EI328 Final Project Review (II)
A further step of this project is to implement Min-Max Modular Neural Network with parallel computing, which makes use of Liblinear library as the basic classifier.
We use Java multi-threading to solve this problem, and create a class called MinMax (./src/MinMax.java) to accomplish task 2 and task 3. At first, the main thread (a static method called by main) generates all the working threads (MinMax objects) after some requisite initializations. Then main_thread decomposes sub-problems (either randomly in task 2, or in light of prior knowledge in task 3) and puts them into a BlockingQueue called probBuf, while the working threads at the same time take sub-problems from probBuf, use Liblinear to generate models and put models into another queue called modBuf. After main_thread has provided all the sub-problems (as well as a sentinel), it will turn to modBuf, process the models generated by working threads (modify the thresholds) and put new models into another queue called newModBuf.
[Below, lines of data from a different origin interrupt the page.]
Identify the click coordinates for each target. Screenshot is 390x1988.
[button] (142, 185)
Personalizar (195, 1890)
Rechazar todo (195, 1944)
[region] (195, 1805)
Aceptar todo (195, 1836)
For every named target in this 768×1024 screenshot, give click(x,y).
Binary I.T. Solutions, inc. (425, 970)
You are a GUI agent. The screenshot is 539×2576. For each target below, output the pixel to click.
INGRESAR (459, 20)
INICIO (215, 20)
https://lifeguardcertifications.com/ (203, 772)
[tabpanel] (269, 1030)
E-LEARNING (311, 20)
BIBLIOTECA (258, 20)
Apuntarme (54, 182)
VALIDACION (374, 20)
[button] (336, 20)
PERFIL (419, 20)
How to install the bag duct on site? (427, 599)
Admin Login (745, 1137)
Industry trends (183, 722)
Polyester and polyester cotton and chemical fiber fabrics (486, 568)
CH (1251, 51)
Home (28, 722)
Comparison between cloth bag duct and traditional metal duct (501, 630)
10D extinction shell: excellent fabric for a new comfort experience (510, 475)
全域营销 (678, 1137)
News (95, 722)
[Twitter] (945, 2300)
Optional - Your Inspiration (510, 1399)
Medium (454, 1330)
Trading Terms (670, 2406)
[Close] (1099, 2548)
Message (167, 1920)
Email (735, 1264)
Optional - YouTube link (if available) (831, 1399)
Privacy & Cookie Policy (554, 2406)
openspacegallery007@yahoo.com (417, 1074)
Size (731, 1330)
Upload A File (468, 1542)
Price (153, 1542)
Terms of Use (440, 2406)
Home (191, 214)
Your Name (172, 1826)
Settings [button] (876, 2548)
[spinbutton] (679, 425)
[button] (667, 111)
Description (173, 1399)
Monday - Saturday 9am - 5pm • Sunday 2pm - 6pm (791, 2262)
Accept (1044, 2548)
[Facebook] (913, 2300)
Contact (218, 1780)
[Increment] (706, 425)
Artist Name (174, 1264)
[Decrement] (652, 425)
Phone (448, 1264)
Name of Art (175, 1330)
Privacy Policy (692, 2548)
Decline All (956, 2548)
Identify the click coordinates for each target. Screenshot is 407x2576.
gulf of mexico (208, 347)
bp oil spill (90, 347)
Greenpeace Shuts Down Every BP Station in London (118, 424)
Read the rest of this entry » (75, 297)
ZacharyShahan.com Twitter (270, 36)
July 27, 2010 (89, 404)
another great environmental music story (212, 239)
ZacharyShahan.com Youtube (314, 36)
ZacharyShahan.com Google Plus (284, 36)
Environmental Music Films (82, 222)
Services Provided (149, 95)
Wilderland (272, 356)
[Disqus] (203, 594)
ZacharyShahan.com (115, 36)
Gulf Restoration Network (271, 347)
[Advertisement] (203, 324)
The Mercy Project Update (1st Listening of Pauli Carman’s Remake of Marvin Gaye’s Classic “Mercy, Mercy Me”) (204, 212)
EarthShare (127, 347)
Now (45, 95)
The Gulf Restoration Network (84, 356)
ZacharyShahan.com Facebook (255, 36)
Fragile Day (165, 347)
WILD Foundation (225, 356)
When all the working threads have finished training, they will release waitTask signals to main_thread, and when main_thread gets all such signals it will give its order by releasing another signals called nextTask. In this way, testing procedure starts, and working threads repeatedly extract models from newModBuf and repeatedly revise minResult until newModBuf is empty. After that, main_thread will do the "maximization" to consummate the classification.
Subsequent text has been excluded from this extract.